Voltando a Pron, sua intenção, segundo a sinopse do livro e entrevistas ofertadas, era falar da desconexão, dos relacionamentos, do estilo de vida moderno e tudo isso com os toques da internet e dos aplicativos. Um desafio de quem escreve o contemporâneo é não fazer da sua obra uma aula de sociologia ou uma lição de moral chata. Eu mesma vivo com medo de seguir por essa linha quando estou escrevendo sobre assuntos cotidianos e temas importantes como machismo, racismo e outras mazelas da humanidade.
Poucos conseguem o feito de trazer essas pautas à tona dentro da literatura mantendo o requinte. Ou melhor, mantendo a arte como ela é. Já tive essa conversa inclusive com a
e concordamos nesse ponto. É preciso soltar o medo de ser julgado, se permitir falhar através dos personagens, ser uma pessoa de verdade, crível. Entendi que em Amanhã teremos outros nomes Ele e Ela são totalmente factíveis e vivem tanto as angústias dos nossos dias que são levados por elas e se desconectam da própria relação.Talvez pautada pelo que os outros têm, Ela repense sua vida e sinta uma insatisfação gigantesca o que a faz escolher terminar o casamento. Não que não exista um vazio, mas ele se torna maior do que o real quando olhamos o do vizinho e ele parece ser só um buraco de formiga. Os desejos não atendidos não são conversados e neste caso é Ele que faz o papel de fronteiras fechadas. Para que abrir o peito? Melhor observar os outros e reclamar de como as pessoas estão vivendo neste século, decide Ele de forma inconsciente.
Parece ou não com alguém que você conhece? Ou você mesmo?
Relação findada, é hora de viver os sentimentos do depois e a vida sozinhos. Ela é cheia de amigas, porém raras de intimidade. Ele sente a solidão de quem não sabe cultivar relação alguma. Boa parte do livro é nesse processo. Foi aí que senti os incômodos e as lições de moral. É de fato motivo de revirar os olhos o fato de todo mundo da nossa geração ter o mesmo cachorro, definir qual bairro é legal e progressista, encher a casa de plantas e repetir frases de efeito. Mas, precisa de inúmeras páginas para isso? Se repetiu tanto que cansou e na leitura, eu mesma passei a reclamar de quem reclama. Pode ser intencional já que na vida real fazemos exatamente isso. Queremos ler tanto da realidade? Já não sei!

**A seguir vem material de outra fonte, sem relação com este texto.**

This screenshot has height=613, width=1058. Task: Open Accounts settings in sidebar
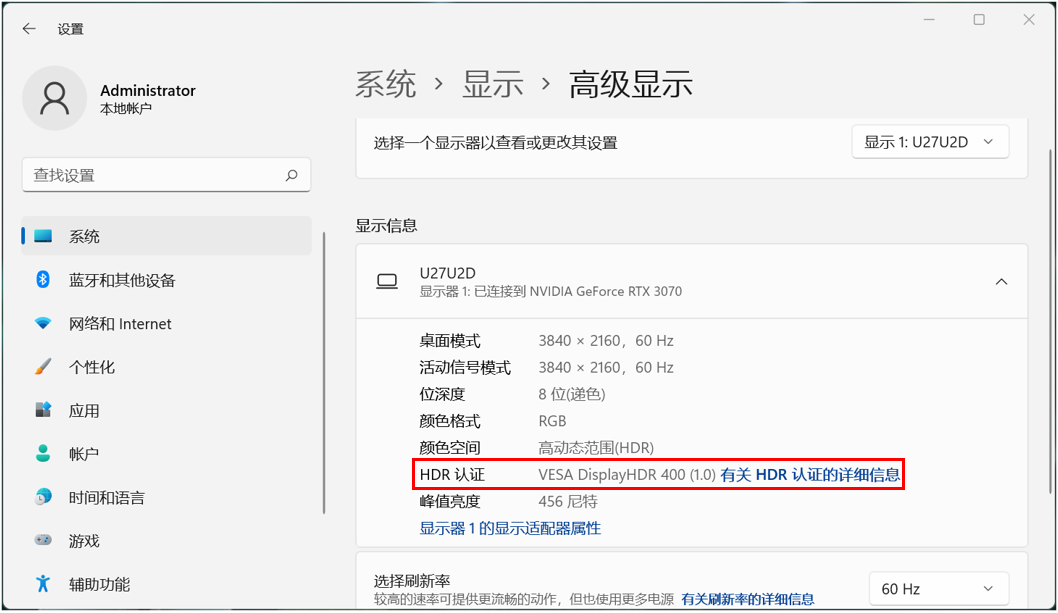click(84, 454)
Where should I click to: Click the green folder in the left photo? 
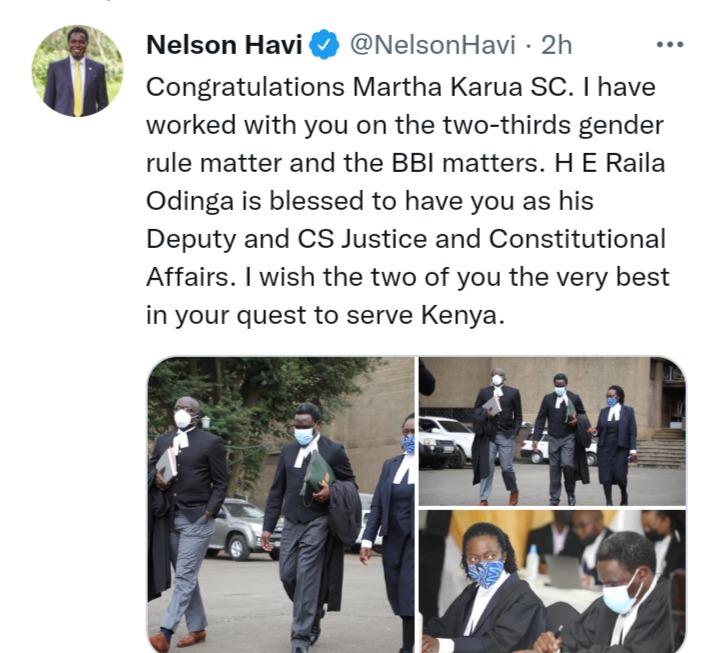317,472
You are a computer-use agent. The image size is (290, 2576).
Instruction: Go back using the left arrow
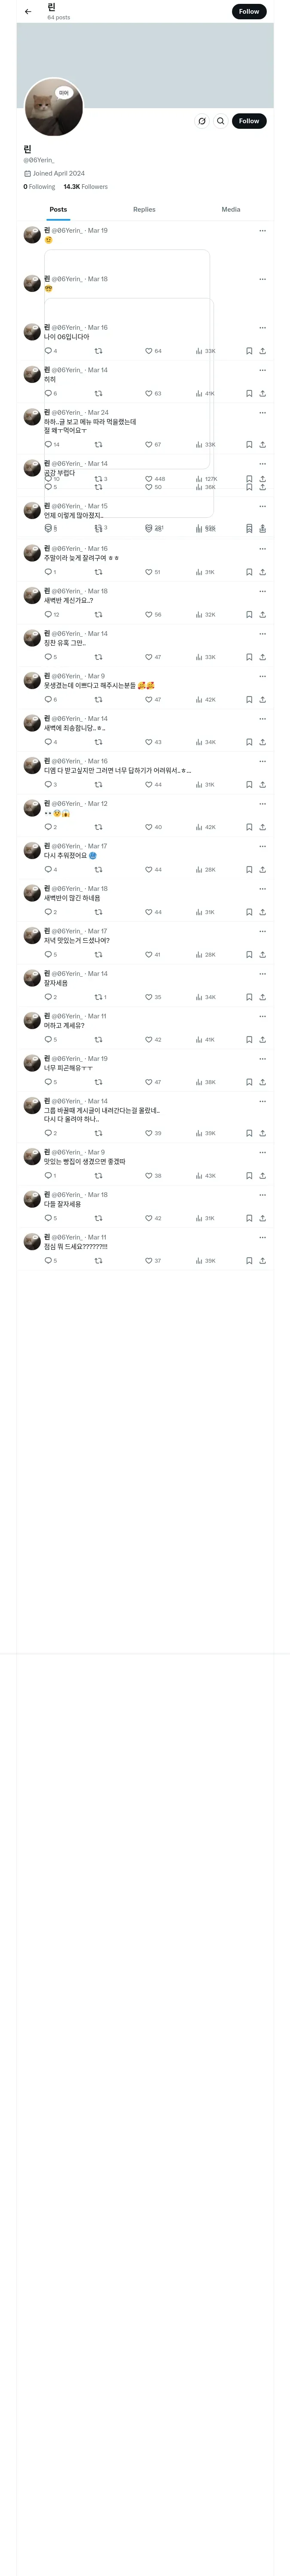click(x=28, y=12)
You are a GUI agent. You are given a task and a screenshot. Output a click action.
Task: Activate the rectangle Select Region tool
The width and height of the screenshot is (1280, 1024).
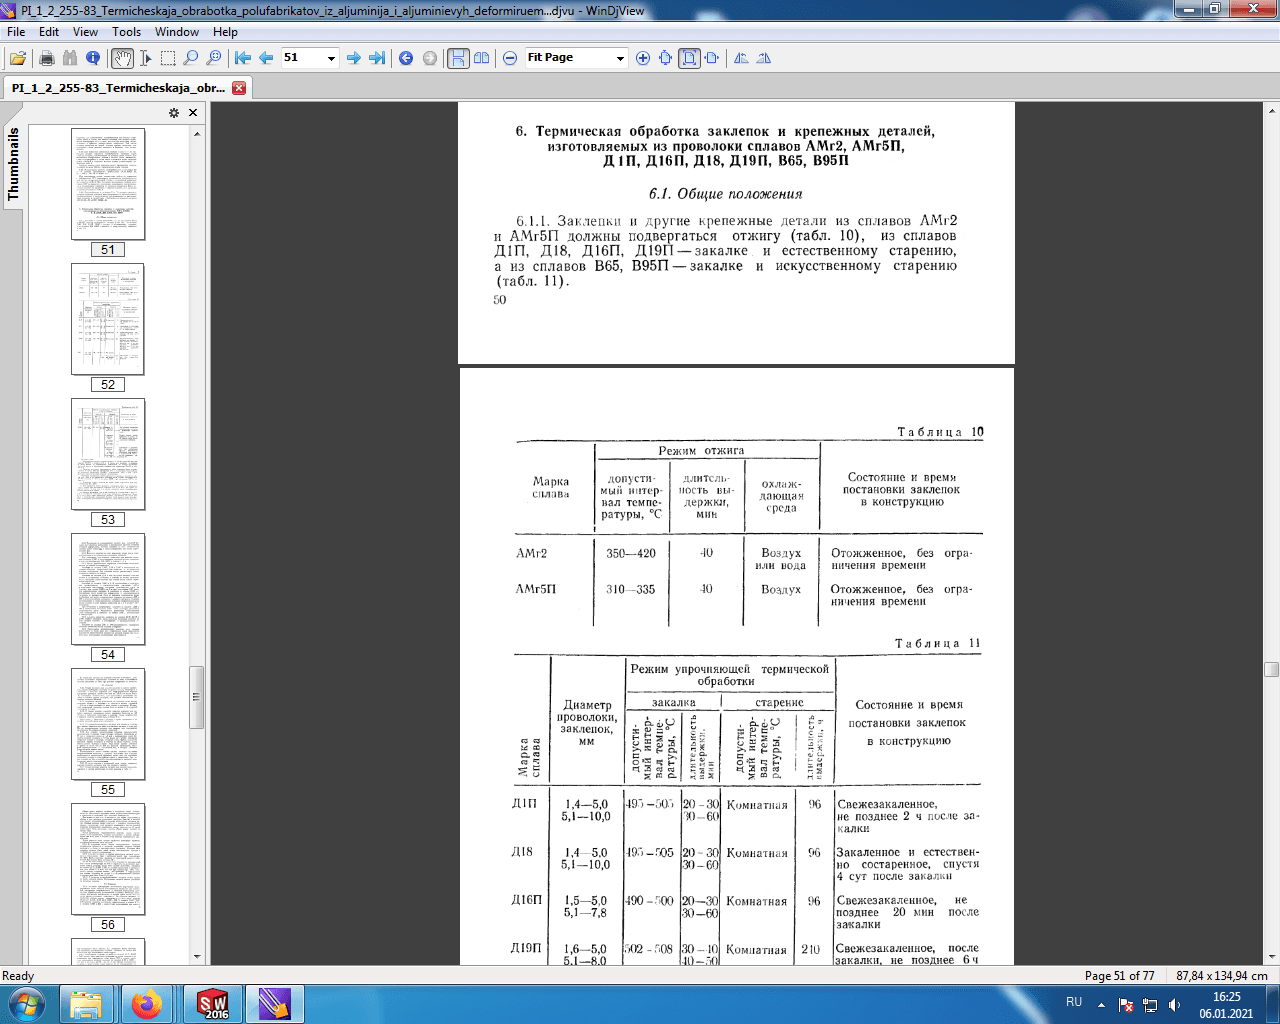[x=168, y=58]
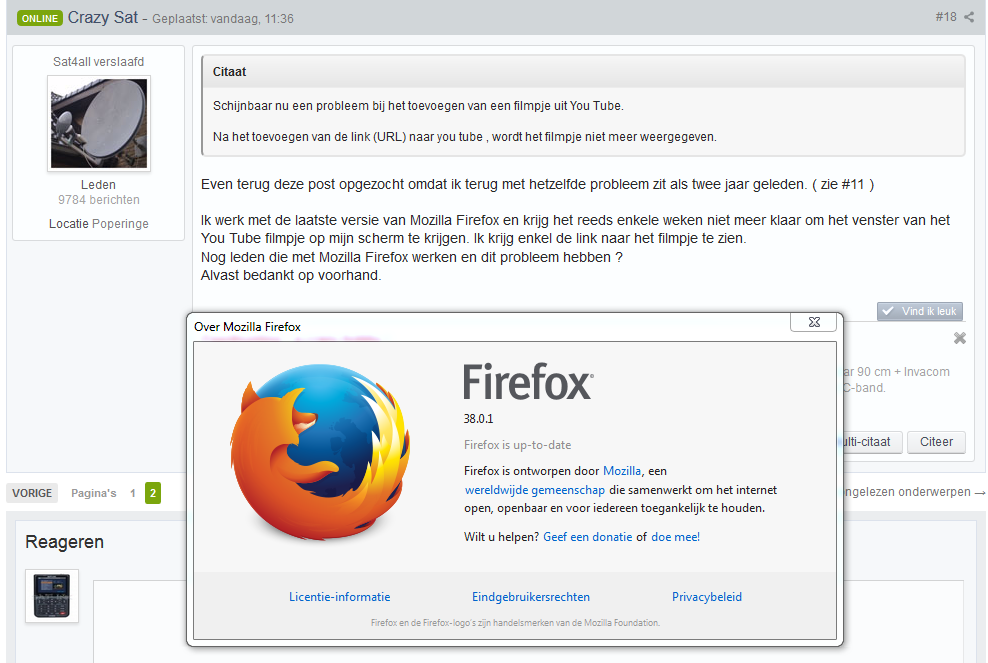Click the receiver avatar in the Reageren section

(52, 596)
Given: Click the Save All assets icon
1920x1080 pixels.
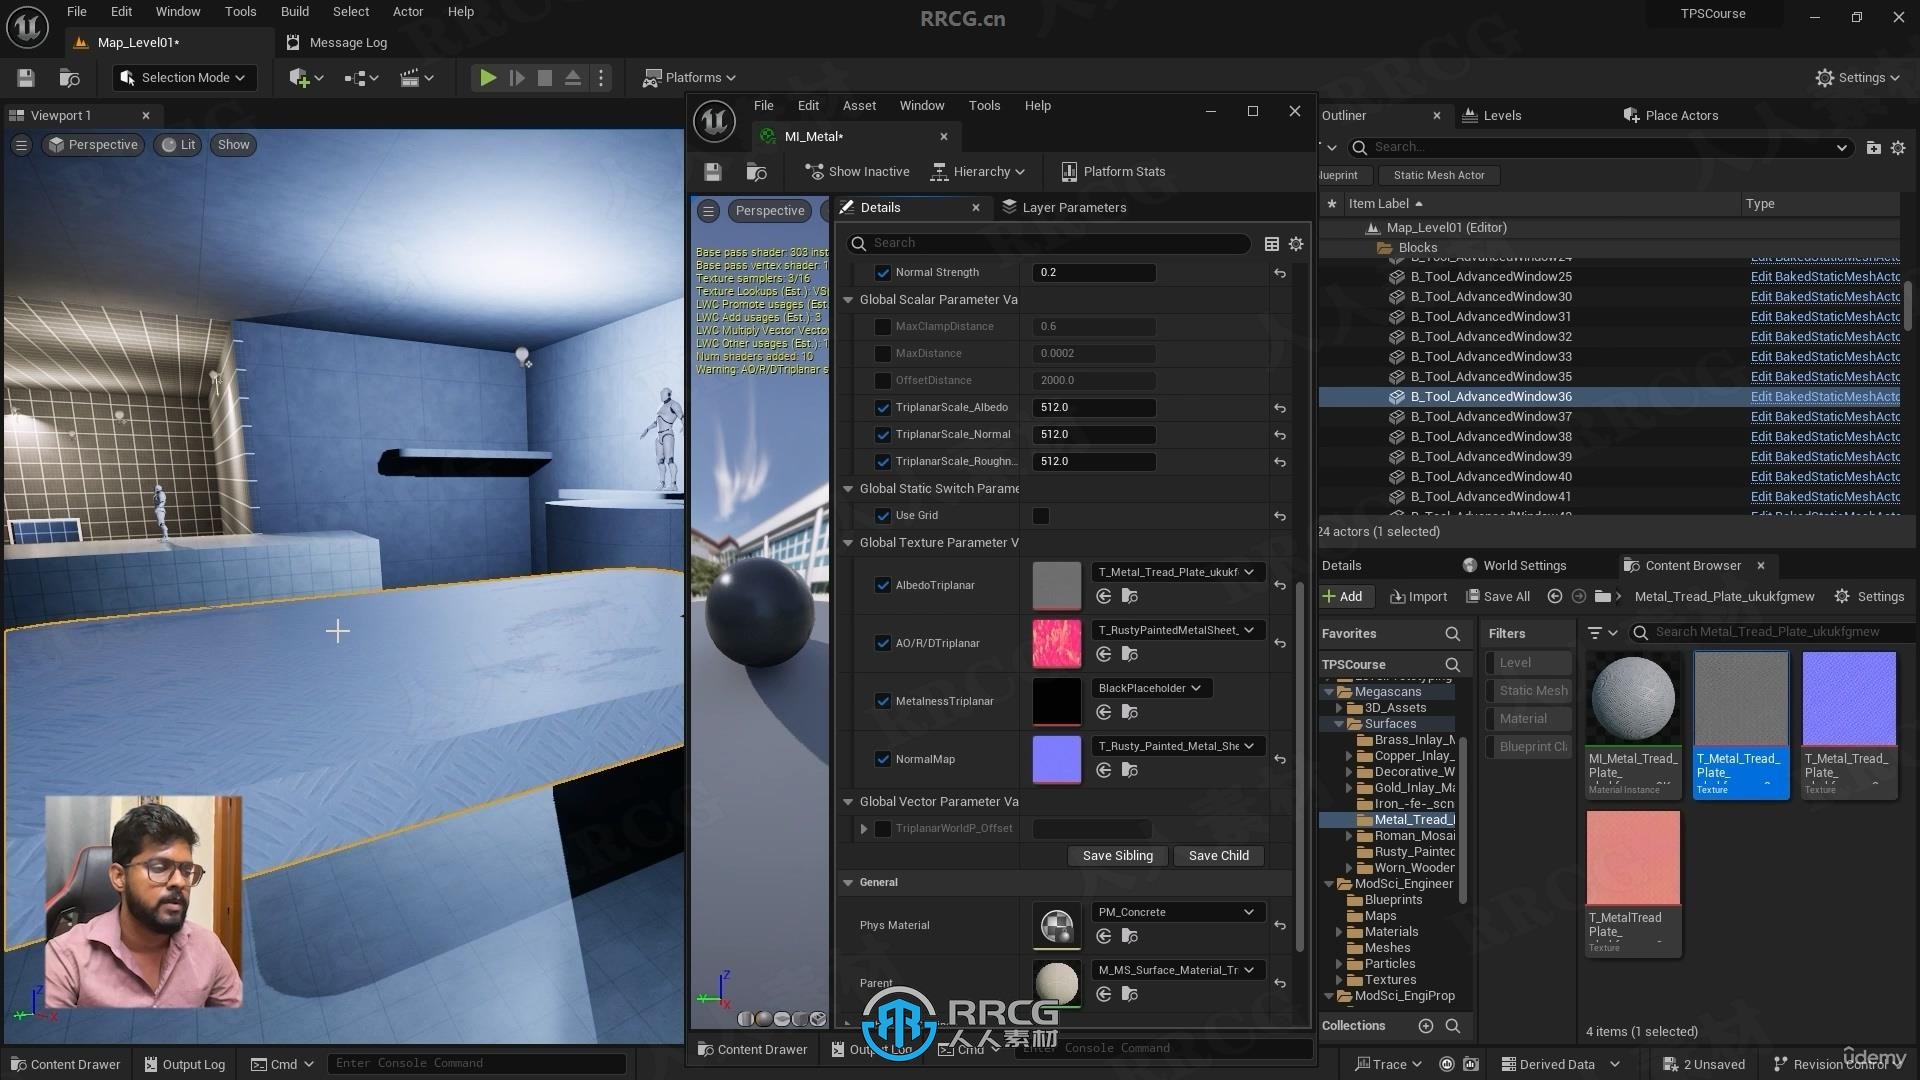Looking at the screenshot, I should [x=1497, y=595].
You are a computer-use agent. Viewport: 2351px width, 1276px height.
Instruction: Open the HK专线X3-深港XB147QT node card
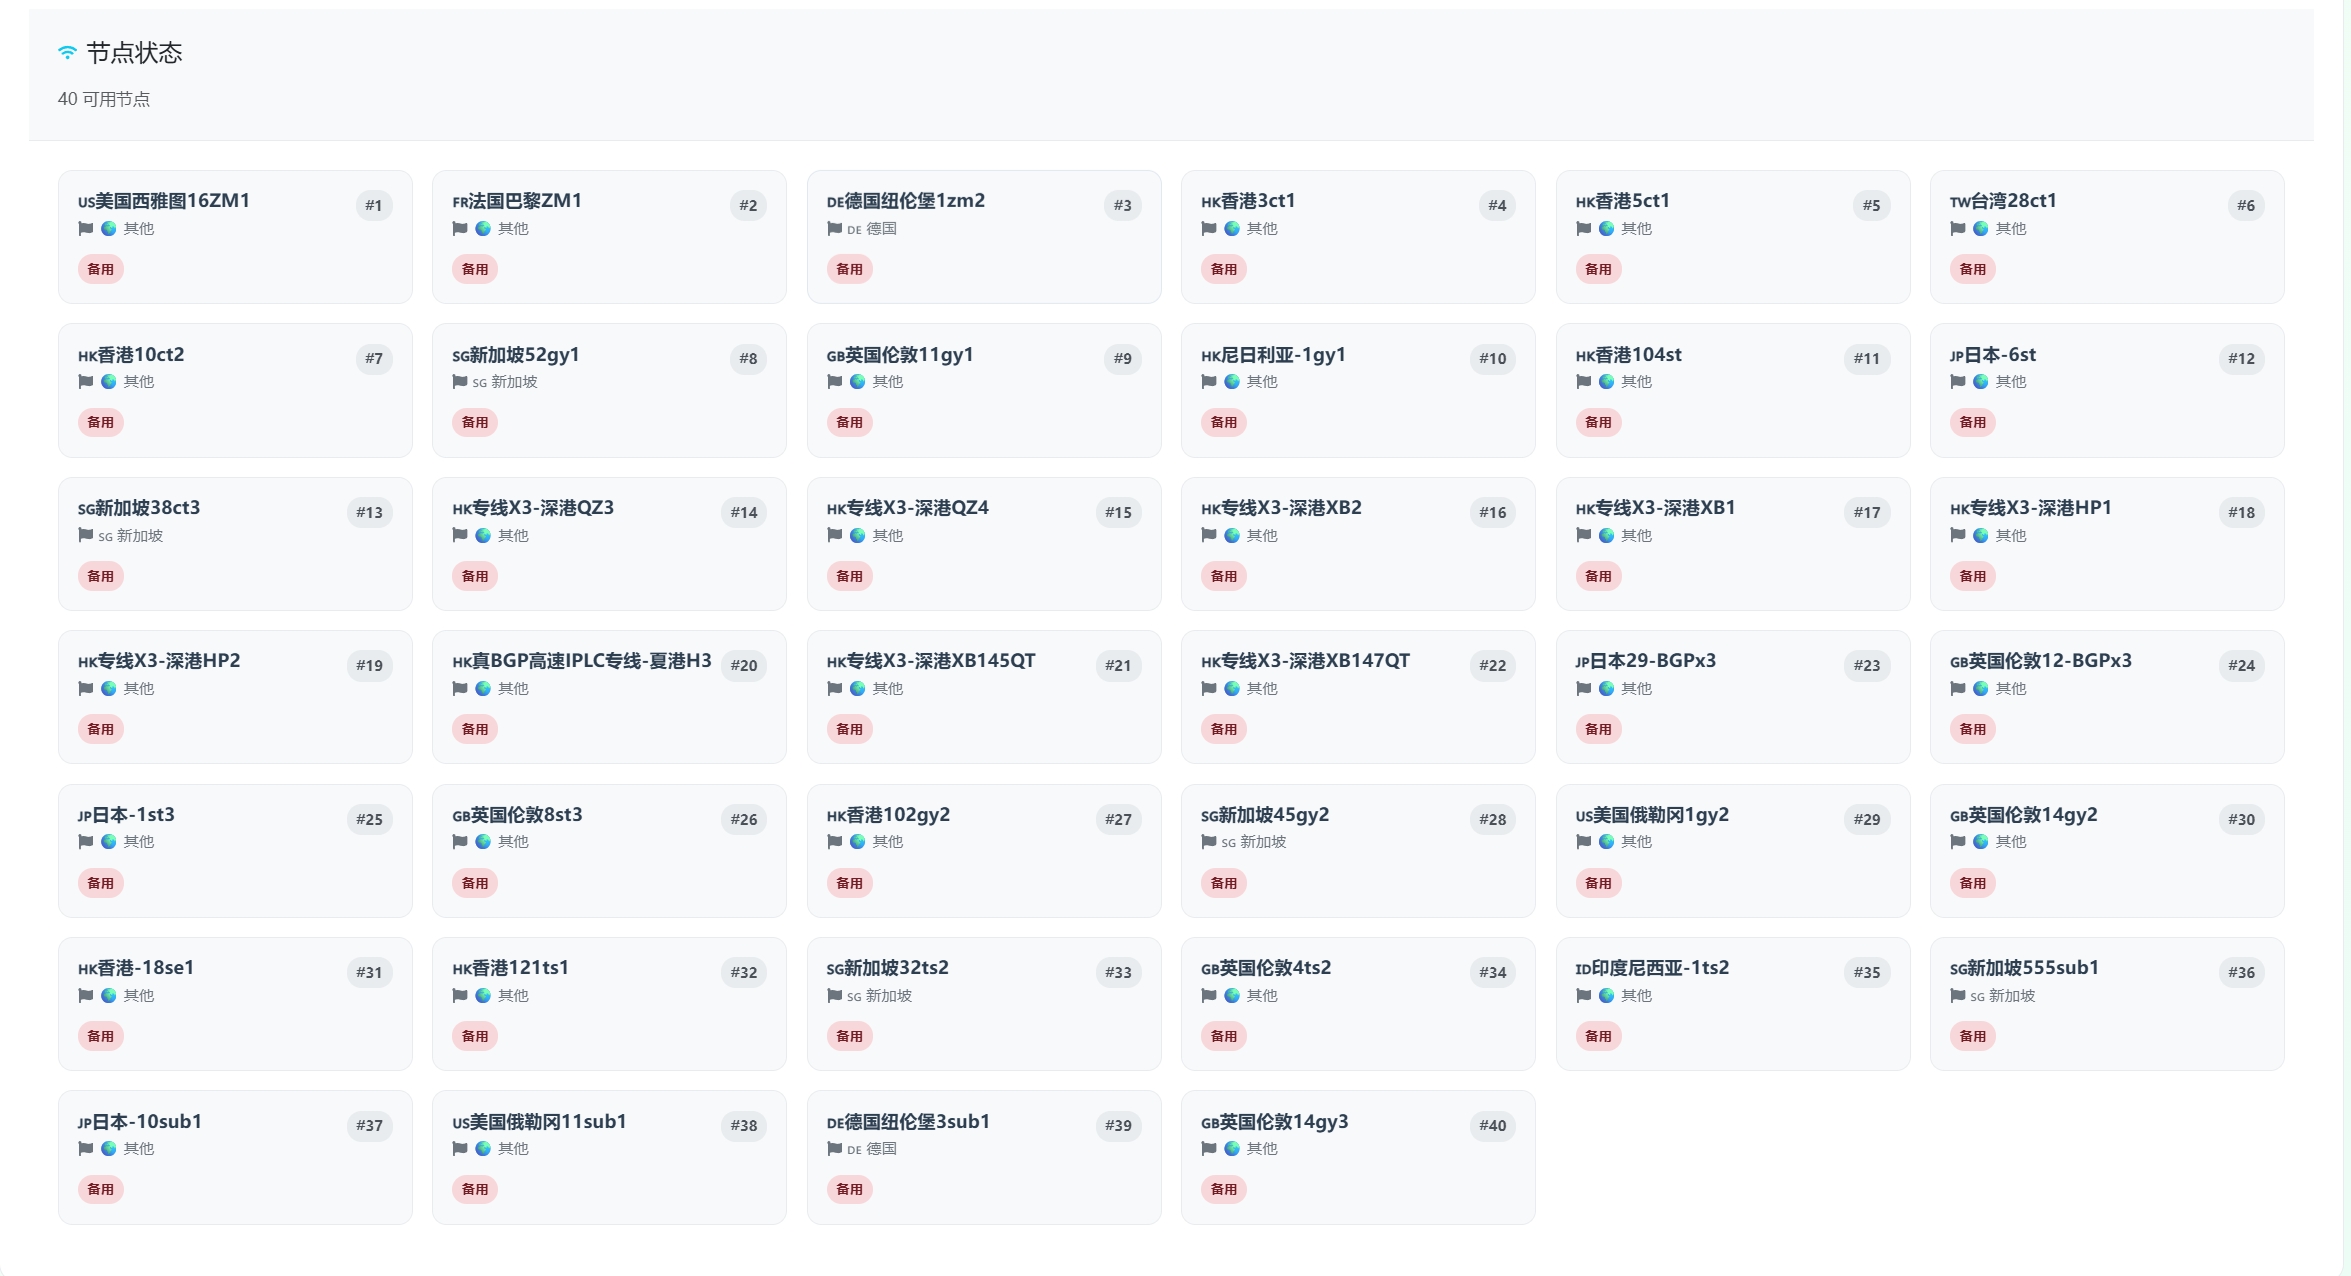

Também me incomodou as "desculpas" justificadas para o que cada um dos dois sentia. Em muitos trechos há o comentário "ele/ela também devia pensar isso" para não jogar a carga em um personagem. Talvez tenha sido uma tentativa de não soar machista. Só que na hora de sentir, ainda mais um término, não tem feminismo na pauta. Sentiremos raiva e inveja, seremos um tanto egoístas, vamos esbravejar mesmo que dentro de casa para ninguém a não ser nós mesmos. Não tem ponderação na perda. O que não significa, óbvio e lá vou eu me justificar também, assédio, abusos e agressões. Depois de respirar, tem perdão e compreensão do que se passou. Durante, não dá.
Chegando no final, uma reviravolta nos pega pelo braço e dá aquela sacudida que comentei. Fui levada pela vontade de saber como tudo iria se ajustar ou desabar de vez. Gostei de onde chegou e foi numa conexão. Por isso, acredito que meus incômodos podem ter sido um desejo do autor. A sensação de estar no maremoto que essa vida tem sido é comum, mas de repente a gente acha alguém que olha nos olhos e sustenta o olhar. Que maravilha, é possível. E nem falo só de amor romântico, também conta as amizades. É sobre construir intimidade.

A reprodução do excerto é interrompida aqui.